= Quoted passage =

Income in the ordinary course of business are subjected to CIT. However, CITA grants exemptions on certain income derived in the ordinary course of business. Some examples are:
• Profits derived from exports, provided the proceeds from the exports are repatriated to Nigeria and are used exclusively for the purchase of raw materials, plant, equipment and spare parts;
• Dividend received from companies net of withholding tax (WHT);
• Profits of pioneer companies earned during the tax holiday;
• Income earned from bond and short-term securities;
• Dividend distributed by a pioneer company during the tax-exempt period; and
• Dividend distributed from profits that have suffered tax.
Reliefs & Deductions
The reliefs and deductions are as follows:
• All expenses wholly, exclusively, necessarily and reasonably incurred in the production of those profits are deductible.
• Capital allowances are granted in lieu of depreciation on qualifying capital expenditures at an accelerated rate.
• Losses incurred by a company in any year can be carried forward and relieved against future profits indefinitely. However, losses incurred by an insurance company and losses incurred by a company during its commencement years can only be carried forward for four years.
• Companies carrying out agricultural trade or business, companies with at least 25% imported equity and companies within the first four years of commencement of business are exempted from minimum tax.
Tertiary Education Tax (TET)

= Information supplied =
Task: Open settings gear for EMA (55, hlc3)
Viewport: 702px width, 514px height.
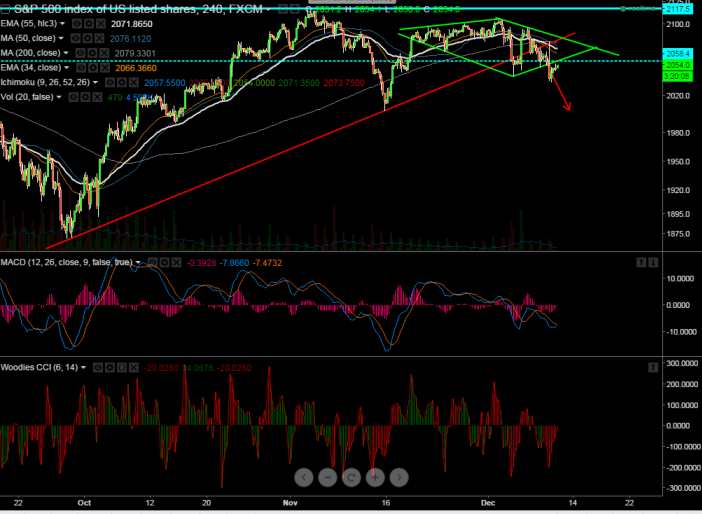Action: [x=89, y=23]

= Exercise details =
Swap "carried forward" for "rolled forward" in the corporate tax passage and write out the part that opens with the words containing "Reliefs & Deductions" and closes with "Education Tax (TET)".

= Finished answer =
Reliefs & Deductions
The reliefs and deductions are as follows:
• All expenses wholly, exclusively, necessarily and reasonably incurred in the production of those profits are deductible.
• Capital allowances are granted in lieu of depreciation on qualifying capital expenditures at an accelerated rate.
• Losses incurred by a company in any year can be rolled forward and relieved against future profits indefinitely. However, losses incurred by an insurance company and losses incurred by a company during its commencement years can only be rolled forward for four years.
• Companies carrying out agricultural trade or business, companies with at least 25% imported equity and companies within the first four years of commencement of business are exempted from minimum tax.
Tertiary Education Tax (TET)